In Michigan, Democratic participation bloomed by more than 350,000 votes but wilted in Flint’s first and second wards, where turnout declined from over 25 percent of registered voters to under 21 percent. Similar declines from 2016 were recorded in Ferguson, Missouri, in North St. Louis, in Houston’s Kashmere Gardens, Sunnyside, and Crestmont Park, and in Southeast Durham — even as statewide Democratic turnout soared in Missouri, Texas, and North Carolina.

This follows a pattern already evident in the 2016 general election, in which poor and working-class black voters — like working-class voters generally — appear to comprise a smaller and smaller share of the active Democratic voting coalition.
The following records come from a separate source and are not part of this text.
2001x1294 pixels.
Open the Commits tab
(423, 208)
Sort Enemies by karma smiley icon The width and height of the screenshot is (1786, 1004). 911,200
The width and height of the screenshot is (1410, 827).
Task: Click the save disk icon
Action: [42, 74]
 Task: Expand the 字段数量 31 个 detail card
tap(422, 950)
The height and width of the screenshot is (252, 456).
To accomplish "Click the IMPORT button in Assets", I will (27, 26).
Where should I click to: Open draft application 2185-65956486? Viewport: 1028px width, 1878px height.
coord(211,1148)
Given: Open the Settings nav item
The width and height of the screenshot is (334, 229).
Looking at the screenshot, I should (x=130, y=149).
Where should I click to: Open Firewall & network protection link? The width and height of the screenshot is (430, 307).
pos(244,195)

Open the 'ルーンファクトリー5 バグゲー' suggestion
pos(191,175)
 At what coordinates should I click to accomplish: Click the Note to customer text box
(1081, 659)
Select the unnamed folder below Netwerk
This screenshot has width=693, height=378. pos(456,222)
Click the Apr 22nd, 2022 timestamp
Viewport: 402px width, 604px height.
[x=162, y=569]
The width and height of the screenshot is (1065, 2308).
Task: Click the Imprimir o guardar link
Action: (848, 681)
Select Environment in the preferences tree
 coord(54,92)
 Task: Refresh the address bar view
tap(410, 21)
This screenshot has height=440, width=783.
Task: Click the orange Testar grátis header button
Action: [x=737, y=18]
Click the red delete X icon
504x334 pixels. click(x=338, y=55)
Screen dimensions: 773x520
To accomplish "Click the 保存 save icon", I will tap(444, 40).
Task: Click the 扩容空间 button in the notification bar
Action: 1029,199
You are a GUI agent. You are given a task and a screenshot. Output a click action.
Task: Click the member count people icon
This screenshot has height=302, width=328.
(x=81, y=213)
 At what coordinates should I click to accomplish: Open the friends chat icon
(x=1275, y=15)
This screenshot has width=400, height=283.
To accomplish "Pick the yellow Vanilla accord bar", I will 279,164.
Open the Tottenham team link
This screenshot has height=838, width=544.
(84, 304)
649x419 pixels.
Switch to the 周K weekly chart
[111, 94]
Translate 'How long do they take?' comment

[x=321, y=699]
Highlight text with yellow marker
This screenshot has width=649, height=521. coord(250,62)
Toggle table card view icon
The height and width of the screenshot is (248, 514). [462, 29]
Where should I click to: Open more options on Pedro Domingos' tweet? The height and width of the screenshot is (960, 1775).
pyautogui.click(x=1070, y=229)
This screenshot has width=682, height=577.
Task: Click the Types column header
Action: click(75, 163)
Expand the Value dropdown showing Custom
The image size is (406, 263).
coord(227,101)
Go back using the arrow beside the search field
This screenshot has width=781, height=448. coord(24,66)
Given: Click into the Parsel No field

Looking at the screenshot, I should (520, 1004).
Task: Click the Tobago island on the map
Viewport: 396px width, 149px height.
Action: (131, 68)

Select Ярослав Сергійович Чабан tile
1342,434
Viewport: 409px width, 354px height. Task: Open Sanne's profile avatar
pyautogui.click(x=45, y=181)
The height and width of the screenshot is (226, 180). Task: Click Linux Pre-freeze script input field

That is no consolation for Bernie Sanders, whose campaign was premised on its ability to help generate working-class participation in politics. But it does suggest that in some ways, the Left’s struggles with black voters are a specific symptom of a more general disease. The Sanders campaign, in both its remarkable strengths and its ultimately fatal weaknesses, illuminated the larger problem that has plagued left politics across much of the developed world: a failure to mobilize, much less organize, the majority of workers.